Reinventing economic development: Game over

By Mark Lautman

Published 8/26/11

 

New Mexico’s economic security blanket, the federal government, which has buffered us from the ravages of business cycles and recessions, is gone for good. The Aug. 2 federal budget deal dashes any chances that New Mexico will emerge from the recession any time soon, and flips the federal government sector from being our single greatest source of economic base jobs to our biggest economic liability.

On Aug. 17, the White House Office of Management and Budget asked all federal agencies to submit spending plans with reduction scenarios of 5 and 10 percent. If the congressional gang of 12 can make decisions based on value judgments, we might fare better than if they default to across-the-board cuts. Either way, it’s not a matter of whether we are going to lose federal economic base jobs, it’s how many, what kind and how fast.

If you take eight zeros away from the federal budget predicament and put things on a personal scale, proportionately, it looks like this:

  • Yearly personal income: $21,700
  • Yearly spending: $38,200
  • Amount added to credit card limit this year: $16,500
  • Outstanding balance on the credit card: $142,710
  • Amount cut from yearly budget this round: $385

They’ll cut $385 from the budget to offset a $16,500 deficit. You don’t have to be a visionary to conclude that this is only the beginning of the federal government’s downsizing.
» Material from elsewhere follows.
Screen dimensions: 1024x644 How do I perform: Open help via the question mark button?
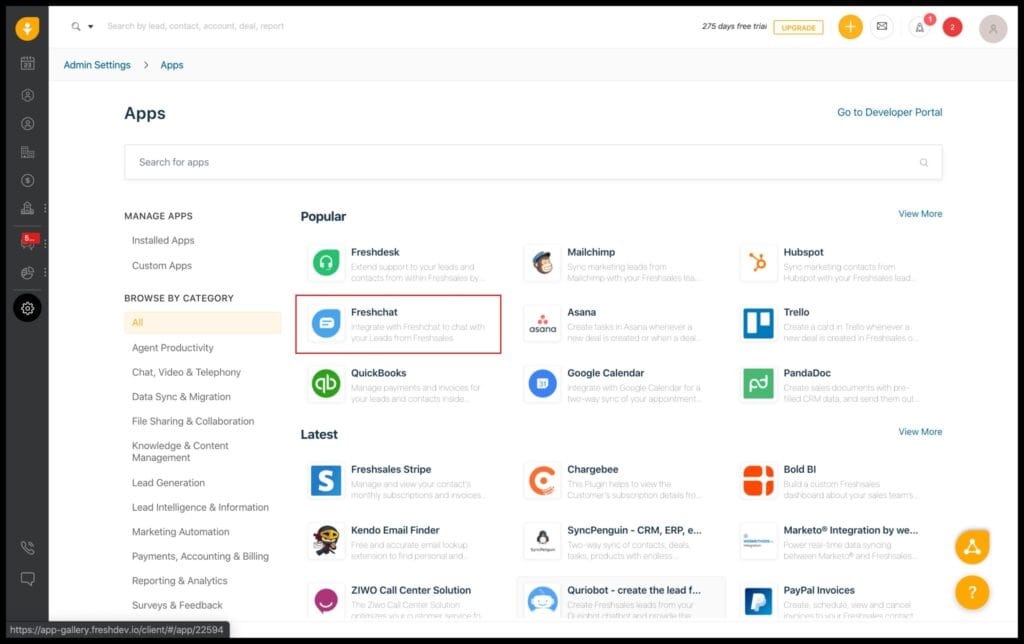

While much of New Mexico’s federal economic base sector is in high-priority, hard-to-cut categories, we are going to take a serious hit. Besides losing the only economic base growth sector we have left, the federal jobs we stand to lose are economic base jobs, meaning every one lost will take two to three service sector jobs with it.
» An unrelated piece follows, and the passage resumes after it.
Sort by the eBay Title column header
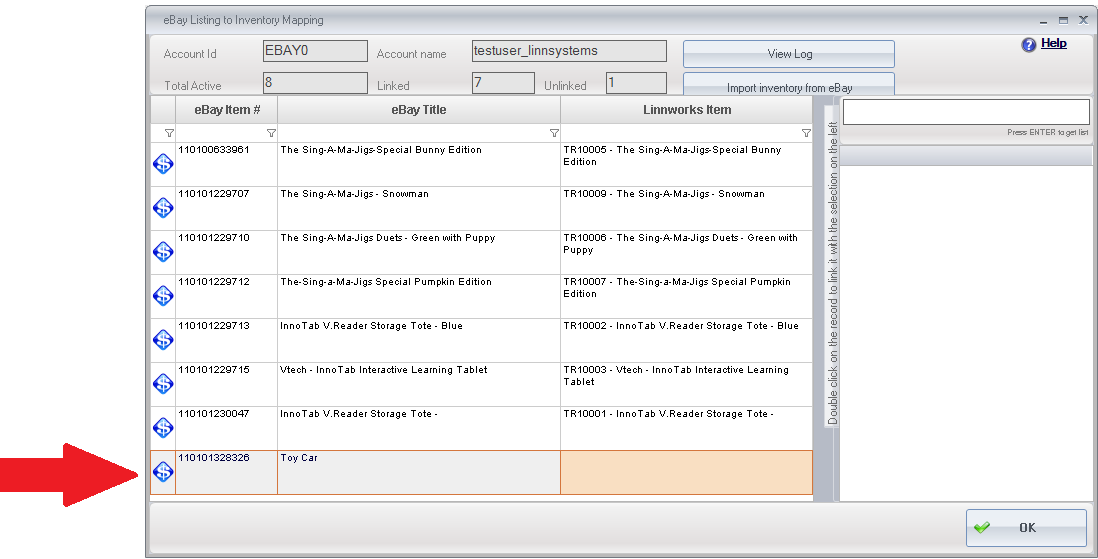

There are only two kinds of jobs: economic base jobs whose products and services are sold outside the economy and make the economy bigger, and service-sector jobs whose products and services are sold locally. Without this distinction, we could solve all our unemployment problems by opening 10,000 laundromats.

Since most of New Mexico’s federal related jobs are funded by taxpayers from other states, all the cuts will come from our economic base.
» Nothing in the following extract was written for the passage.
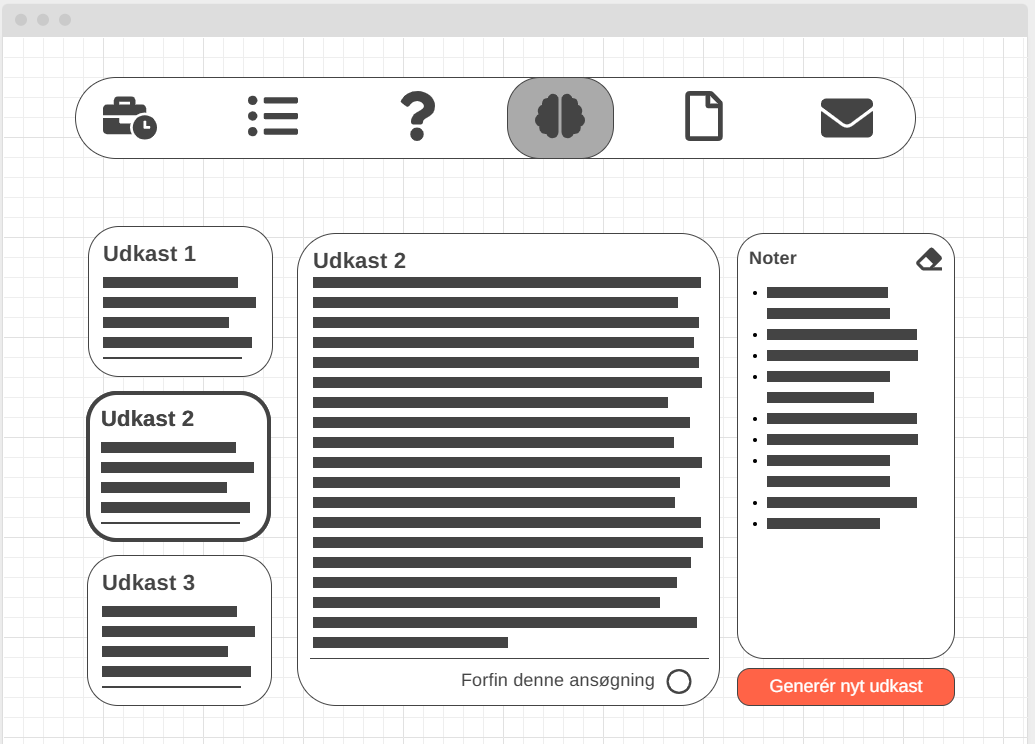Open the bulleted list view

pyautogui.click(x=273, y=117)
Our exposure to these cutbacks is magnified because a third of the state’s economy is based on federal spending. Employment at Kirtland Air Force Base alone accounts for nearly one of every 14 jobs in the state. Federal spending in New Mexico actually grew every year of the recession, substantially softening the blow of the first dip. From here on out, we are working without a net.

The question is: In a slow or no-growth economy, with the federal government taking instead of giving economic base jobs, how is New Mexico supposed to replace the 55,000 jobs we lost in the first recession, replace the ones destined to be lost under the budget deal, and create the new ones needed to actually grow the economy? Unless someone has a theory of how to shrink our way to prosperity, we will have to create tens of thousands of new economic base jobs from out of state.

There is only one option: Make New Mexico a haven for private-sector, high-value economic base activity by becoming the national sanctuary for economic base activity.

Exempt all new high-value economic base activity in targeted, high-value sectors from state and local property, investment, payroll and income taxes (which would affect 15 percent of the employers). Eliminate punitive regulations and align our educational institutions to develop the necessary intellectual and human capital.

It’s corporate welfare, but we do it already. If we waived taxes for economic base work done here, economic base employers would kick down our doors. Each new job would generate additional service-sector jobs.

We could jettison the 35 odd economic development incentives on the books, then all the economic developers we pay to explain them could start taking orders.

The rest of us would have to pay higher taxes, but we would be paying them in a growing economy.

I can’t think of a bigger threat the state has ever faced. Once confronted, it will either demoralize or motivate us. But it’s not going to fix itself, and a mere tweaking of policies won’t work. It’s going to take radical and urgent action.

If there was ever a subject deserving a special legislative session, this is it. We’ve been talking about the need to develop a private-sector economy for decades. Now we don’t have a choice.

The game is over. We need a new game.